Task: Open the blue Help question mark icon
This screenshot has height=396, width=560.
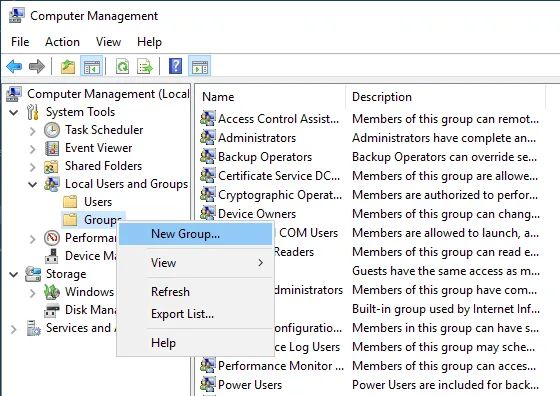Action: 175,66
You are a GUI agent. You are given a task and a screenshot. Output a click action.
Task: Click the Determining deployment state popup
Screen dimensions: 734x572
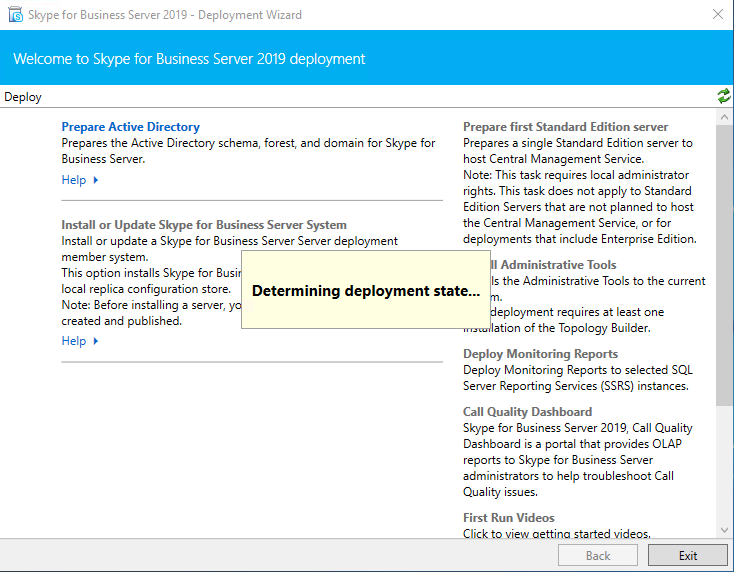(x=365, y=291)
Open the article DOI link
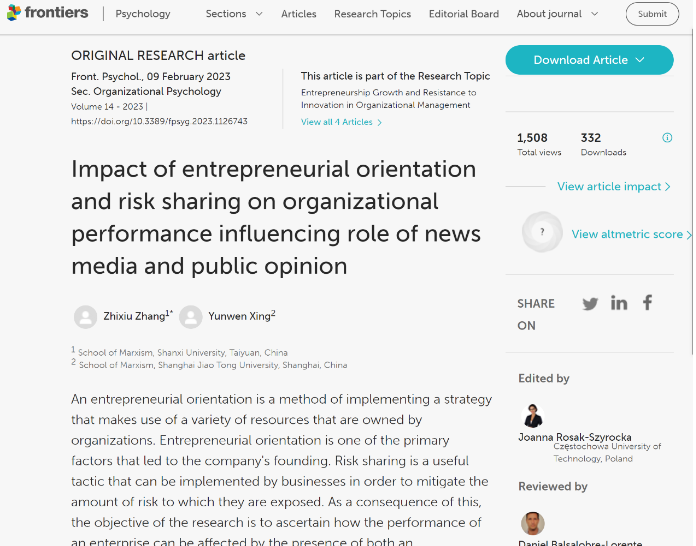 coord(159,121)
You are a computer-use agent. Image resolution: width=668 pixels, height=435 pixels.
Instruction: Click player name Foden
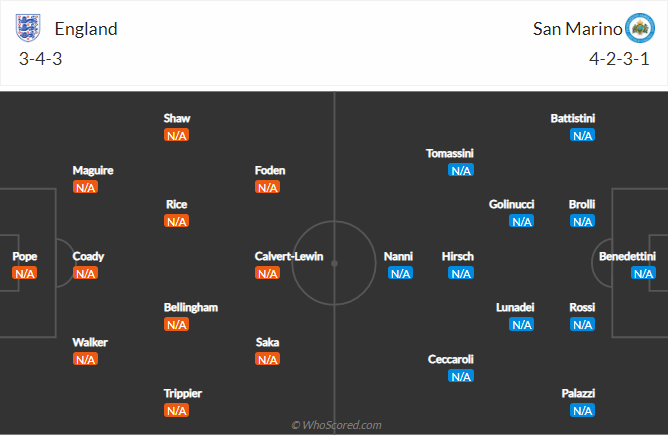270,170
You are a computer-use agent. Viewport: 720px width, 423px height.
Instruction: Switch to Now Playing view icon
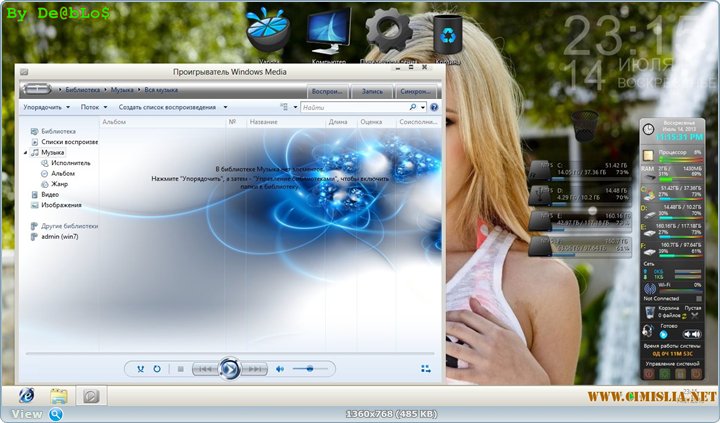(426, 369)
====================
Problem description: Copy out all the records above, requests included, and shift every click coordinate in the answers by -13. Leave the pictures out.

Correct result:
Task: Open the blue Help question mark icon
This screenshot has height=396, width=560.
Action: 162,53
You are a GUI agent. You are given a task and a screenshot. Output a click action.
Task: Click the Determining deployment state popup
Screen dimensions: 734x572
(x=352, y=278)
Open the article DOI link
 coord(146,108)
You are a computer-use agent. Image resolution: width=668 pixels, height=435 pixels.
Instruction: Click player name Foden
257,157
You are a computer-use agent. Viewport: 720px width, 423px height.
Instruction: Switch to Now Playing view icon
(413, 356)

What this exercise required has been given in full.